Her role is two-fold. She will be the first person beyond my partner Mick with whom I’ll share the outline of a new book. She’ll see past the messiness and think about the structure and the characters and whether it makes sense and rings true. She’ll point out discontinuities, misplaced scenes, unconvincing plot twists, and she’s usually right. As the writer I can see the action in my head but sometimes I don’t capture it well enough on the page and she speaks on behalf of my future readers, asking for more detail, or less. I need that: otherwise I can make too many assumptions about the readers’ response.

That’s the stage we’re at now with the new book that’s emerging. Starting with a basic idea I’ve been fleshing it out for several weeks now, adding key scenes, fragments of dialogue, expanding from a few hundred words to a few thousand.
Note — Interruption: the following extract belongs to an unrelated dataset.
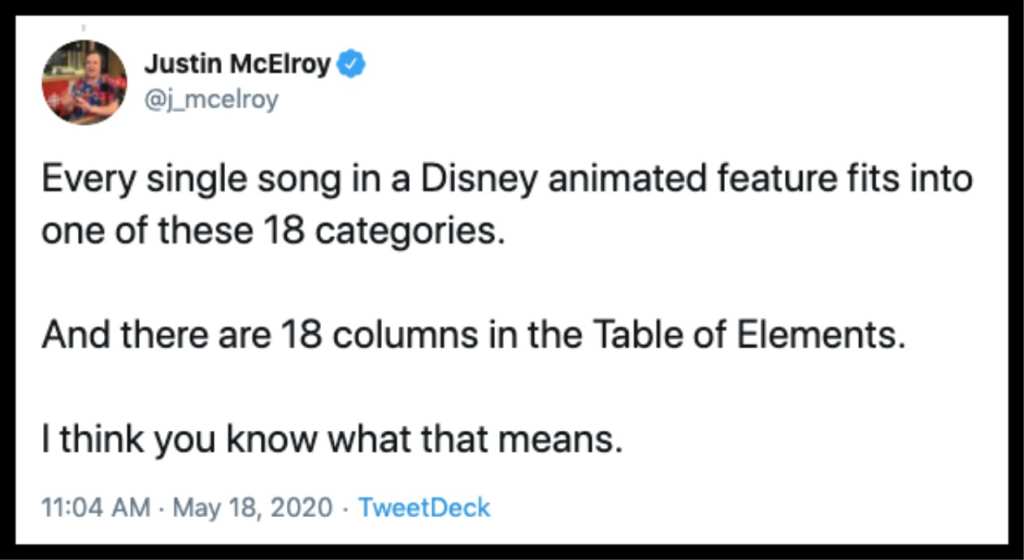The width and height of the screenshot is (1024, 560).
Task: Click the words 'you know what'
Action: [x=285, y=440]
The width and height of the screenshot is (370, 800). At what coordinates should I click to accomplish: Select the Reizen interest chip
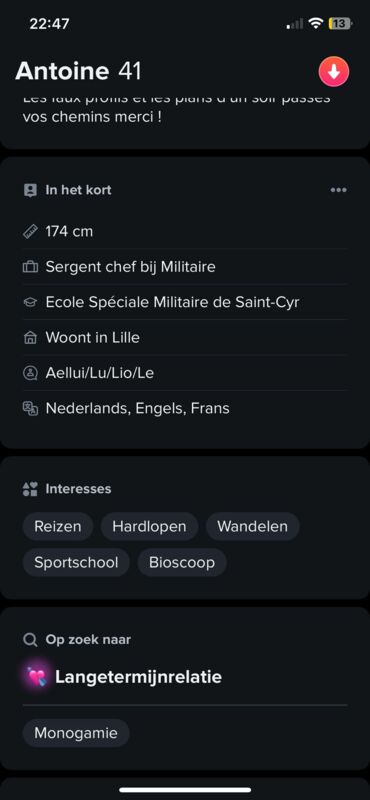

Currently the draft outline stands at 12,000 words and still I haven’t written any of the substantive manuscript. I’ve learned to be patient, avoiding the first full draft until I’ve a pretty good idea that the basic structure is ready. Of course things will change: it’s only when you delve deeper into the characters and the story that you realise exactly how things might develop. But at this stage talking with my editor about character, structure, and plot development will be invaluable. I sent the draft outline a week or so ago and have come to London for our first meeting about it. Apprehensive? Yes, a little, but that feeling is diminishing as the number of books increases. Now I’m feeling excited, to learn what she thinks and what suggestions she will make.

After these conversations I’ll head home keen to complete the outline, break it down into chunks, re-consider the order and the chapter breaks, do any remaining necessary research and finally get started on Chapter 1. From then on, if my planning and research have been good enough, the chapters should roll on, tweaking the outline as needed as we go. This is the joy of the process, when the blurry image begins to sharpen and fizz with colour and life. This is when I’ll laugh out loud sometimes, or have to stop because the tears are getting in the way. At this stage I try to read everything out loud, listening for the rhythm of the words and the authenticity of the dialogue.

When the first draft is done, back it goes to the editor for further scrutiny, ‘tooing and froing’ between us as the glitches are ironed out. Thank heaven for word-processing and email to speed up the process. Finally after more iterations than I care to envisage right now, the penultimate ms. will be ready for the editor’s line by line scrutiny, to find and correct the miniscule errors that hide in the text. This is when I need to print out to spot the errors more easily than reading on the screen.

That’s how my editor and I work together. Others may do things differently. Professional editing, I believe, is essential. The author is simply too close to see what needs to be seen. My luck is to have found someone with all the necessary skills and who can deal with someone who doesn’t like being told what to do!